Within these 18 months, will the domestic and foreign capital that will invest in Turkey build factories, start production, put an end to unemployment, and make the voters go and elect AKP MHP again?
Or;
Do they hope that Turkey’s factories and institutions, which have already become 30 percent cheaper within one year, will be bought by foreign capital? Opposition is also concerned about that. Do not solely think of Qatar, Israel or United Arab Emirates, which Erdoğan decided to make peace again. Or do not only think about China, which buys cheap economies one by one. Rather than Arab countries, Erdoğan wants the US and EU countries which emphasize competition with China and Russia to come.
He also wants to increase the minimum wage by printing unbacked money and artificially increasing the money in the pockets of people whose purchasing power has already decreased.
And there is the one that never mentioned
As we speak of dark scenarios… The increase in foreign currencies may give hope to exporters, but it puts those who import and produce intermediate goods into difficulties. We don’t know why; there are defence needs that were never mentioned in this bet. Turkey has made breakthroughs in that field of defence industry recently. However, there is still a particular dependency on strategic weapons, such as the purchase of the new F-16s, which Hulusi Akar, the Minister of National Defence, naturally attaches great importance to and says, “if not, we will buy it from somewhere else.” They all mean Euros, Dollars, Pounds, Rubles…
But not only the construction moguls who are close to Erdoğan, whom CHP leader Kemal Kılıçdaroğlu calls the “Gang of Five”, are winning, as those who hold foreign currency. Specific individuals, certain circles, who are sure that the interest rate cuts will continue, also win, including those not content with the 3-4 salaries they receive. Maybe some of them intend to go and fill their pockets as much as possible. They don’t care what happens to anyone else.

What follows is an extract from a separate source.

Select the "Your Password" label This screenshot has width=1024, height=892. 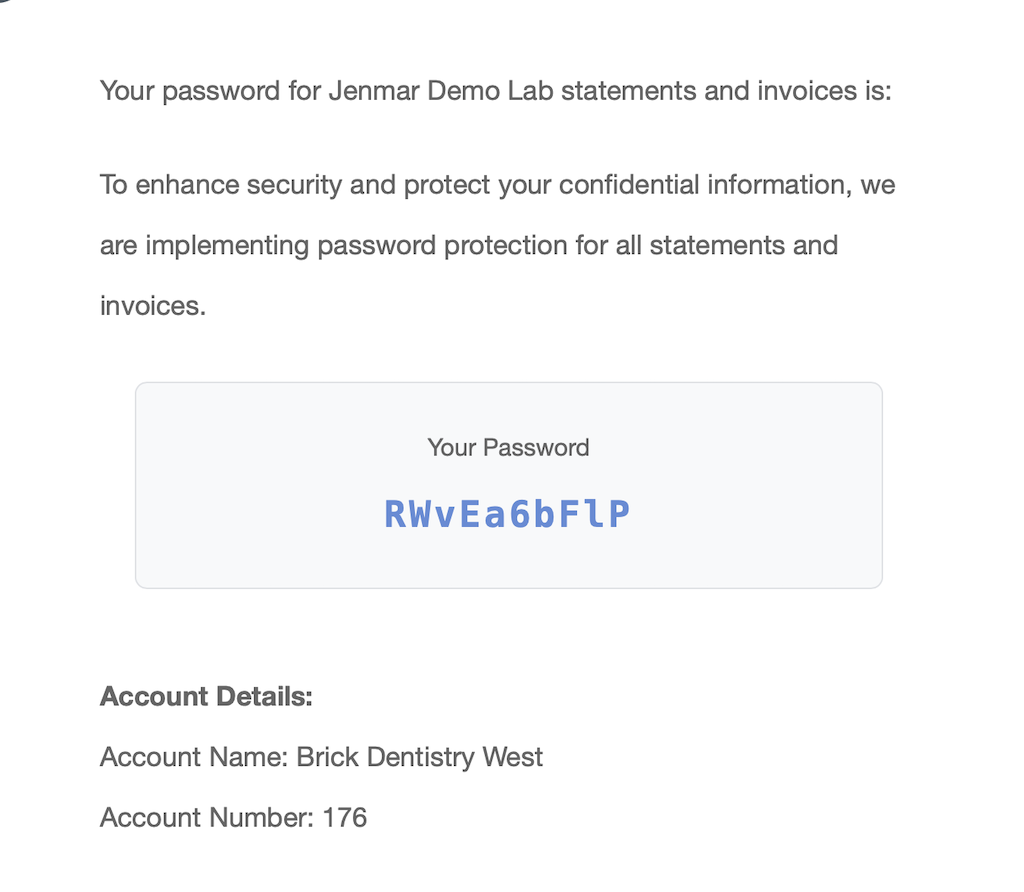(x=508, y=448)
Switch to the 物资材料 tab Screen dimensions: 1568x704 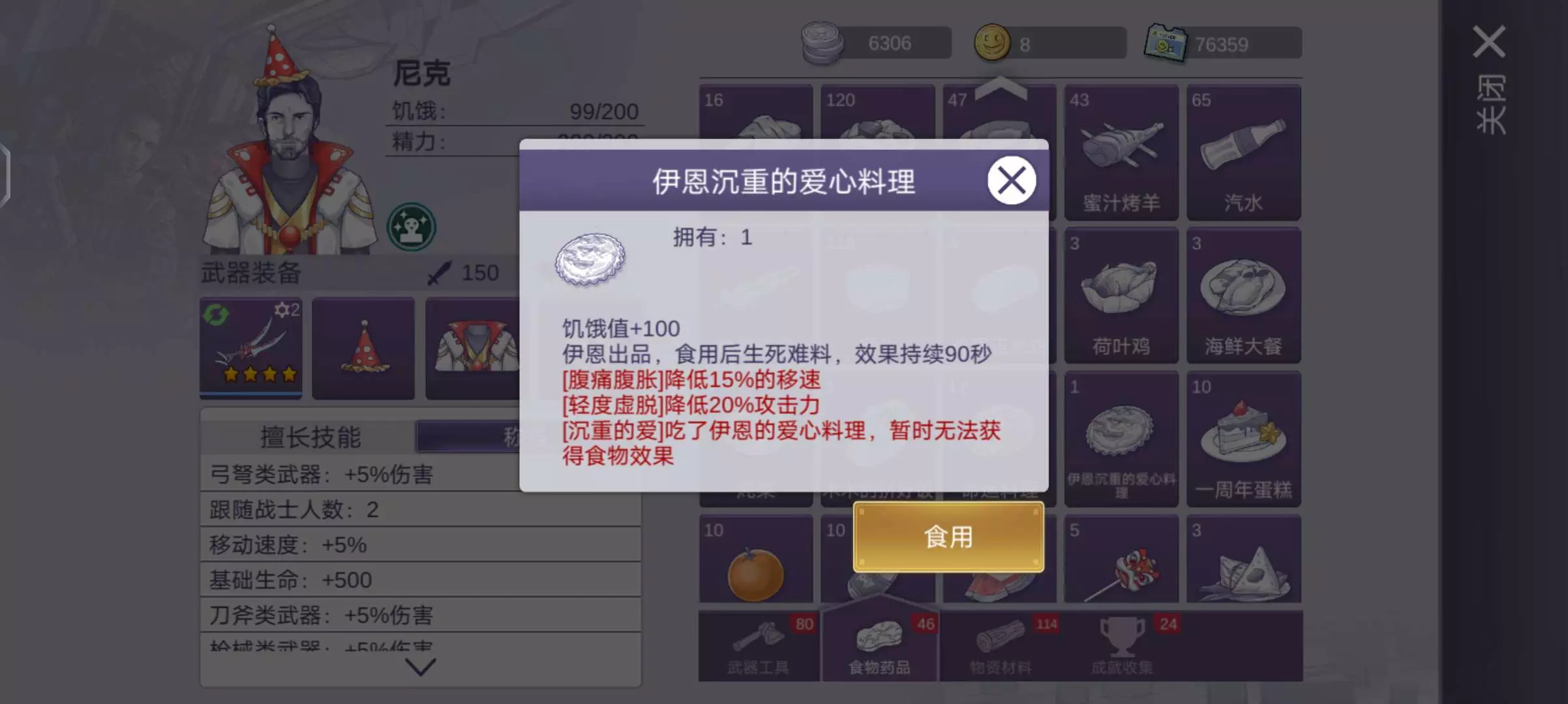tap(1001, 646)
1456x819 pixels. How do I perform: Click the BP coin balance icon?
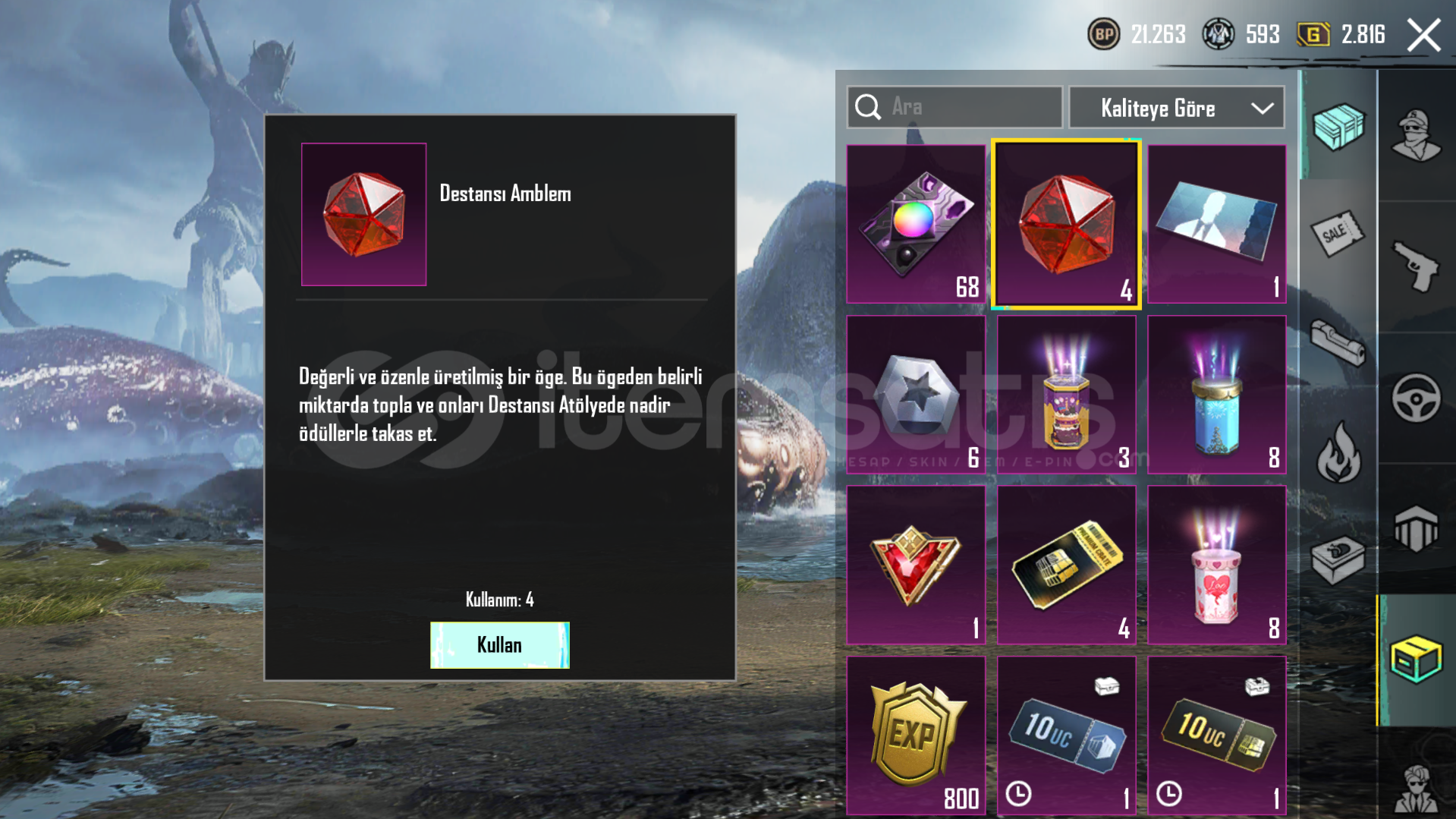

In political science, a form of government in which “a small and privileged group is in power” is called “oligarchy”.
I’m worried that we are headed towards there.
Notes
(* )Nurettin Canikli, AKP’s Deputy Chairman of Economic Relations, sent a statement on this sentence. In summary, he says that there isn’t any scientific evidence suggesting a regressive relationship between exchange rate and investment and employment. He said that it is not possible to reduce imports to a level that would eliminate the current account deficit through exchange rate increases. He added that to provide competitive advantage through low wages is valid for countries with a per capita income of less than 1000 US dollars, which does not apply to Turkey. He wants to clarify that he disagrees with the opinion that suggests gaining an advantage by lowering wages through exchange rates.